■ **Excerpted passage**
--- start ---

Dobs. Are there any pictures you can garner from the internet that would help us better understand what exactly it is that you are aiming to accomplish, because I'm still not following what you are looking to achieve.


----------



## dobielvr (Feb 10, 2021)

Murrmurr said:


> YES! That adhesive should work. Another option is an adhesive called JB Weld. With either choice, put the glue onto something like a popsicle stick so you can apply it neatly only where you want it. The JB Weld will be grey when dry, the E600 dries relatively clear but will be visible if not applied with care.


Thanks so much Murrmurr....never heard of JB Weld till now.
So, that should work on either the metal flowers or non- metal flowers right?


----------



## Dana (Feb 10, 2021)

Aunt Marg said:


> I'm no metallurgist, Dana, but I do think you have your information wrong.
> 
> Is it possible that you are thinking of "pot metal"?
> 
> ...



You're quite right Marg you're _"no metallurgist_".  Google does not always supply the right answer. My information is correct and it might interest you to know when it comes to metallurgy, "porous" means something different. Cheers!


----------



## dobielvr (Feb 10, 2021)

Aunt Marg said:


> Dobs. Are there any pictures you can garner from the internet that would help us better understand what exactly it is that you are aiming to accomplish, because I'm still not following what you are looking to do.


Darn it...i don't think so.  It's very plain and simple.

Basic double screen, nothing on top to block the view, in the middle by the handles will be a 8" section of ivy leaves, going across, then the bottom half will have 3 rods going down it.  And then I'm planning on putting the flowers...may be 2-3 in a random pattern along the bottom, in between the 3 rods.

I hope that helps...


----------



## Aunt Marg (Feb 10, 2021)

dobielvr said:


> Darn it...i don't think so.  It's very plain and simple.
> 
> Basic double screen, nothing on top to block the view, in the middle by the handles will be a 8" section of ivy leaves, going across, then the bottom half will have 3 rods going down it.  And then I'm planning on putting the flowers...may be 2-3 in a random pattern along the bottom, in between the 3 rods.
> 
> I hope that helps...


Okay, I think I've got it.

If the smith you're having fabricate your wrought door was planning on bolting actual wrought flowers to the doo, they'll be no clanking.


----------



## dobielvr (Feb 10, 2021)

Aunt Marg said:


> Okay, I think I've got it.
> 
> If the smith you're having fabricate your wrought door was planning on bolting actual wrought flowers to the doo, they'll be no clanking.


Ok auntie...thanks.


----------



## Murrmurr (Feb 10, 2021)

dobielvr said:


> Thanks so much Murrmurr....never heard of JB Weld till now.
> So, that should work on either the metal flowers or non- metal flowers right?


JB Weld for metal, E6000 for both.


----------

--- end ---

■ **Task 1**
Name each distinct forum member who appears in a post heading in the forum thread about adhesives and the wrought door.

■ **Supplied material**
--- start ---

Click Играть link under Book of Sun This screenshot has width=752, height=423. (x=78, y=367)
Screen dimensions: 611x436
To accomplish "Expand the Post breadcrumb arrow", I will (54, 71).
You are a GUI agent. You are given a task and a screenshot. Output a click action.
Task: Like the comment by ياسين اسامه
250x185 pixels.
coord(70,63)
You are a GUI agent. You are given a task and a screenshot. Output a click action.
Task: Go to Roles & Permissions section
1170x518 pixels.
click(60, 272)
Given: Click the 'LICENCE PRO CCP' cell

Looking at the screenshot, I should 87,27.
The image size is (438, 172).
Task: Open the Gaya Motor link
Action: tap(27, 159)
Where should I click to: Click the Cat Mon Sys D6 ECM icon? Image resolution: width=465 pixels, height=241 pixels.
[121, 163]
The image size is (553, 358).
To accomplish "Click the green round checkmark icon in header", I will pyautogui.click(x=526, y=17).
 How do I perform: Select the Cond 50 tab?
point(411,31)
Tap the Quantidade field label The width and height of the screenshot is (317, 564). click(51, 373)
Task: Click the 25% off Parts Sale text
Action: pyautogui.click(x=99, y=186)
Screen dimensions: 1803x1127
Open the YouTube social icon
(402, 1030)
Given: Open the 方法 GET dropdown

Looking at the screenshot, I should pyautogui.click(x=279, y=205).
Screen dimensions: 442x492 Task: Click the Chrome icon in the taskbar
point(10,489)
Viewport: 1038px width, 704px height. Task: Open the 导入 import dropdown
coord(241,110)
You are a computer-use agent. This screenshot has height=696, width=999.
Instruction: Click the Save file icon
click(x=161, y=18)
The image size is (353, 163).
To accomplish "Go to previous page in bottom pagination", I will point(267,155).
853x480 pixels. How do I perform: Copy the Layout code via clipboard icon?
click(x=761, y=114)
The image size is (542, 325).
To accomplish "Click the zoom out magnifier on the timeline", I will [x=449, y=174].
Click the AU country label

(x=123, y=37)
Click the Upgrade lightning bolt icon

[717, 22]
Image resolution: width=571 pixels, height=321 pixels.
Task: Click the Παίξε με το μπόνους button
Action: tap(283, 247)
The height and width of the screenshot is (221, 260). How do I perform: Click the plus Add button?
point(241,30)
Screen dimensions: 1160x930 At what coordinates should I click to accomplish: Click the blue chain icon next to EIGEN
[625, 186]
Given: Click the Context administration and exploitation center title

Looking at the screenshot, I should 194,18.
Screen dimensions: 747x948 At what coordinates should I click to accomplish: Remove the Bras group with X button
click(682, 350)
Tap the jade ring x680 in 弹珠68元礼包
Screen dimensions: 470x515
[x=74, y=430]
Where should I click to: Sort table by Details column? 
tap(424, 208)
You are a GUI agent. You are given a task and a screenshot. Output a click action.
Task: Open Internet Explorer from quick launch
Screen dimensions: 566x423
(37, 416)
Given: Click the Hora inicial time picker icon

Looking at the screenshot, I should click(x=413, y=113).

--- end ---

■ **Task 2**
Pick out each line of the records that contains the word "pixels" and copy those lines in full.

■ **Task result 1**
dobielvr
Dana
Aunt Marg
Murrmurr

■ **Task result 2**
250x185 pixels.
1170x518 pixels.
Where should I click to: Click the Cat Mon Sys D6 ECM icon? Image resolution: width=465 pixels, height=241 pixels.
853x480 pixels. How do I perform: Copy the Layout code via clipboard icon?
Image resolution: width=571 pixels, height=321 pixels.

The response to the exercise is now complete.